In comparison with the previous metrological bounds in refs. ^42,43, the current bound is less stringent. This is because the previous metrological bounds exploit the properties of locally unbiased estimators, which introduce additional constraints that are not present in the simultaneous measurement of multiple observables. The bound here is based only on the characteristics of the SLD observables, reflecting the inherent uncertainties of the observables. The difference in constraints is what creates the difference in strictness between the previous bounds and the current one. This also means that previous metrological bounds cannot be directly generalized to the uncertainty relations for incompatible observables.

**Jobs:**
A – Rewrite the passage on metrological bounds from "In comparison with" to "for incompatible observables.", replacing "stringent" with "restrictive".
B – Continue the passage on metrological bounds from the point where it stops.

(Extracted data entries)
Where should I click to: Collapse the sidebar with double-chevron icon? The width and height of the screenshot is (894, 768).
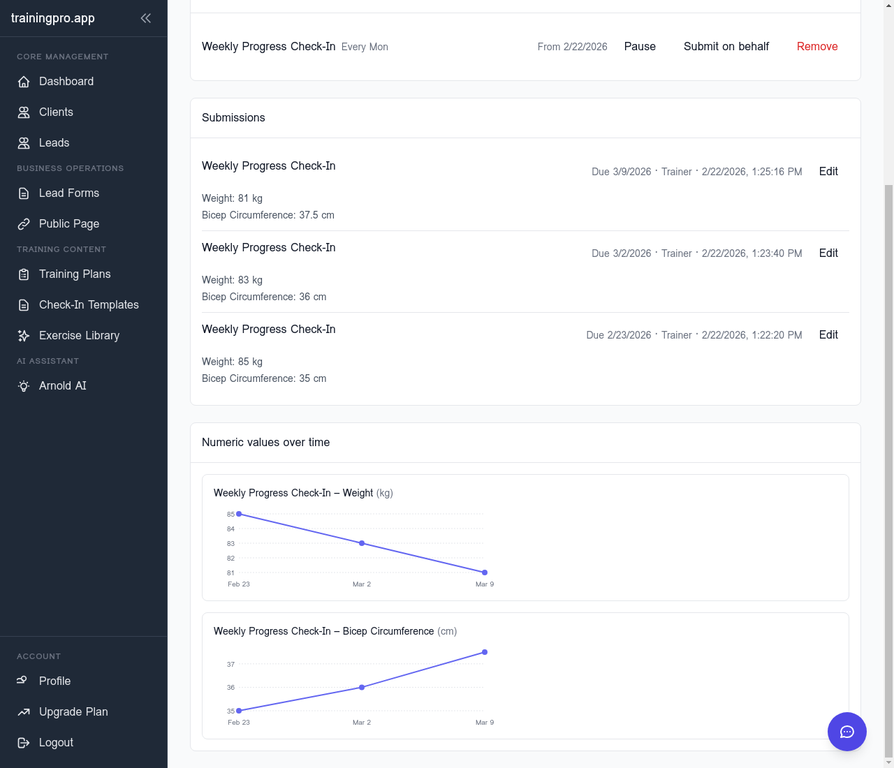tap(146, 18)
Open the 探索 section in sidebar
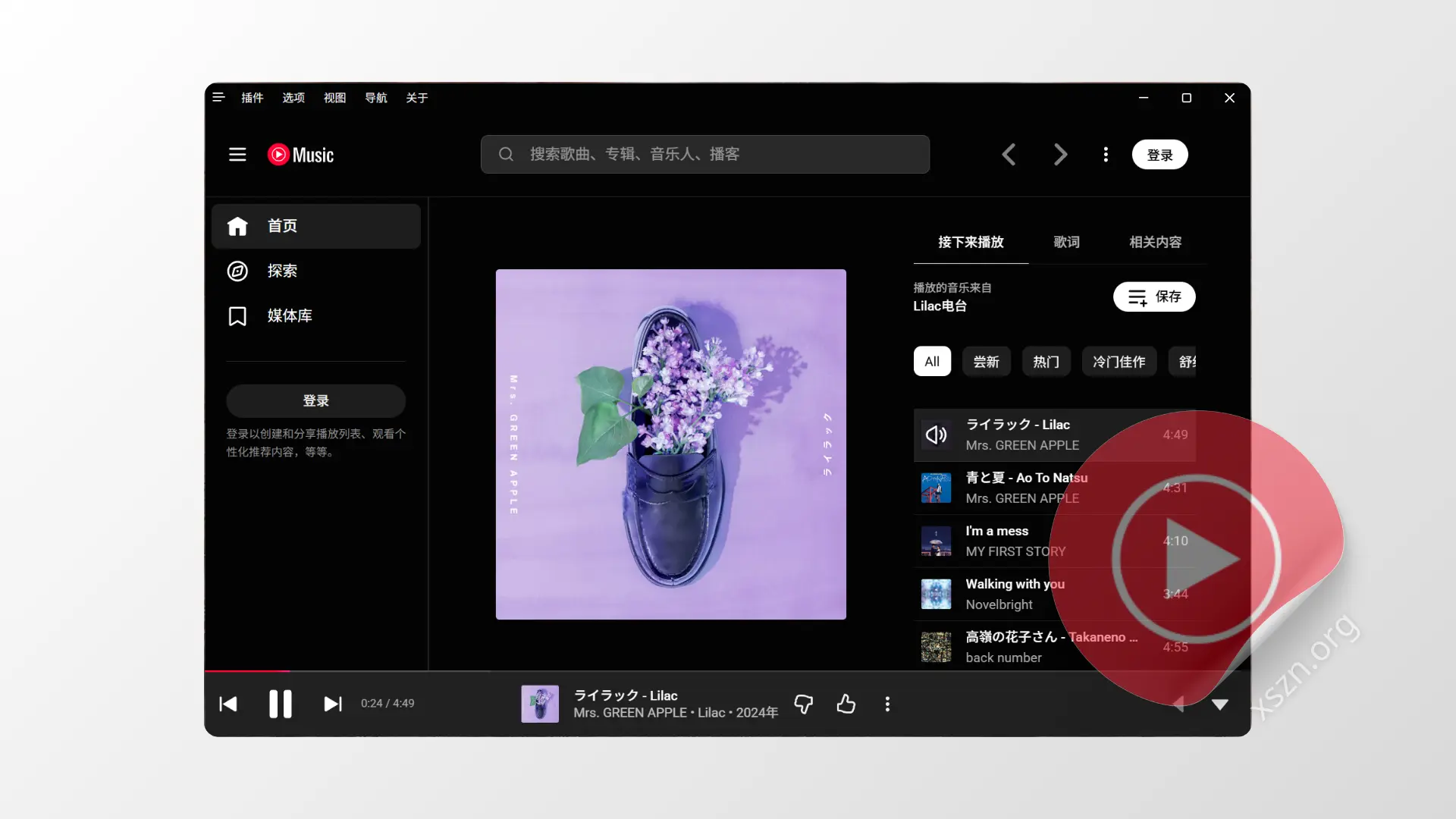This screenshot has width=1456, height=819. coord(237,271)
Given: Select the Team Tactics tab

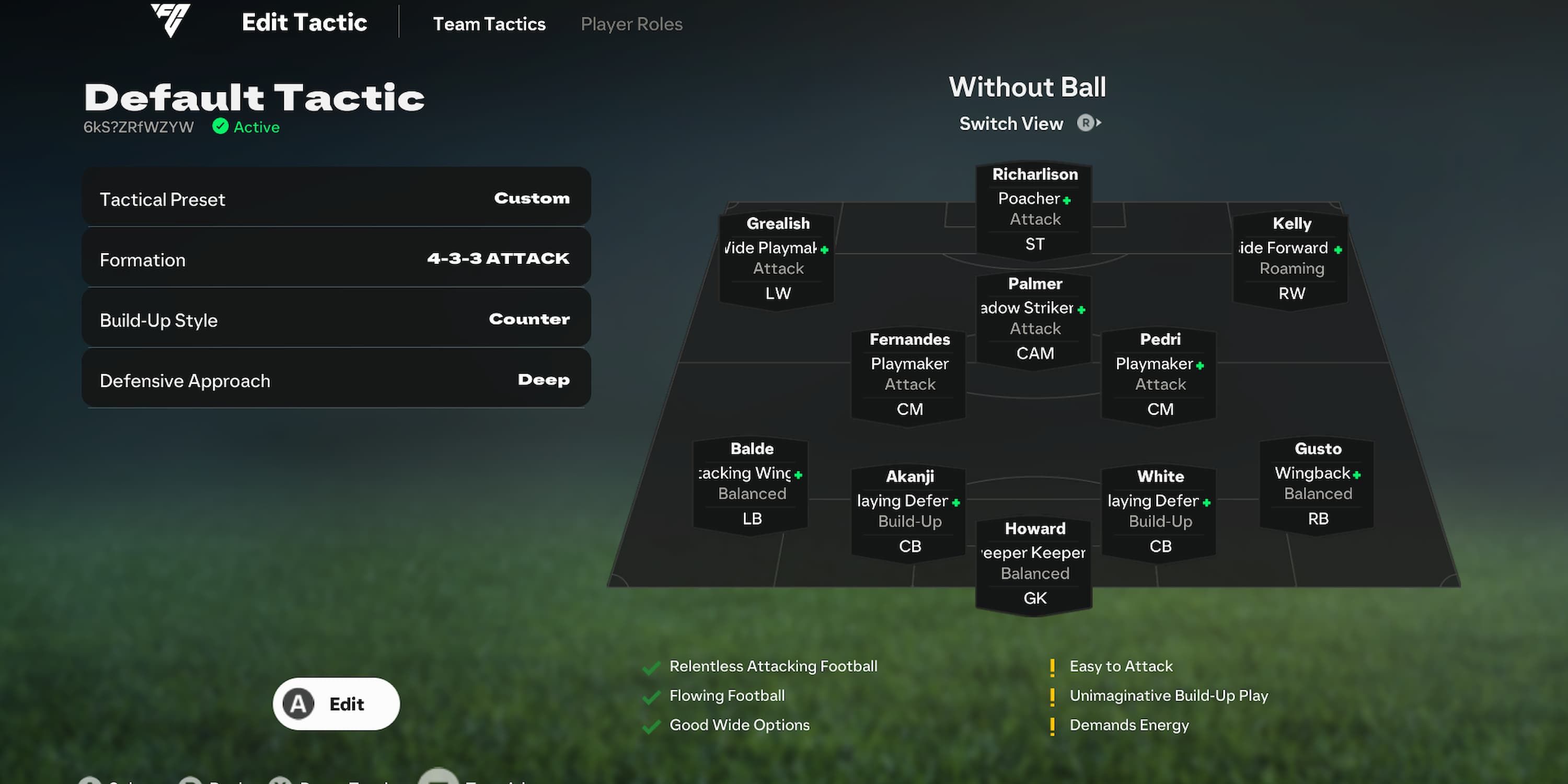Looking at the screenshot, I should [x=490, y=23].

**Expected outputs:**
A –
In comparison with the previous metrological bounds in refs. ^42,43, the current bound is less restrictive. This is because the previous metrological bounds exploit the properties of locally unbiased estimators, which introduce additional constraints that are not present in the simultaneous measurement of multiple observables. The bound here is based only on the characteristics of the SLD observables, reflecting the inherent uncertainties of the observables. The difference in constraints is what creates the difference in strictness between the previous bounds and the current one. This also means that previous metrological bounds cannot be directly generalized to the uncertainty relations for incompatible observables.

B –
SDP-based tradeoff relation for multiparameter quantum estimation

In the scenario of estimating multiple parameters encapsulated in a quantum state, ρ_x, with x = (x₁, ⋯, x_n), we can substitute the matrix \({\mathbb{X}}\) in Eq. (12) with \({\mathbb{L}}={\left(\begin{array}{cccc}{L}_{1}&{L}_{2}&\cdots &{L}_{n}\end{array}\right)}^{\dagger }\), here L_q is the SLD for the parameter x_q. Upon choosing the optimal functions f_j(m), the real part of the error matrix becomes \({Q}_{{\rm{Re}}}={F}_{Q}-{F}_{C}\). The derived bound \({\mathcal{E}}\ge {{\mathcal{E}}}_{0}\) then gives a tradeoff relation in multiparameter quantum estimation

$${\mathcal{E}}={\rm{Tr}}(WQ)={\rm{Tr}}(W{Q}_{{\rm{Re}}})={\rm{Tr}}[W({F}_{Q}-{F}_{C})]\ge {{\mathcal{E}}}_{0},$$

(24)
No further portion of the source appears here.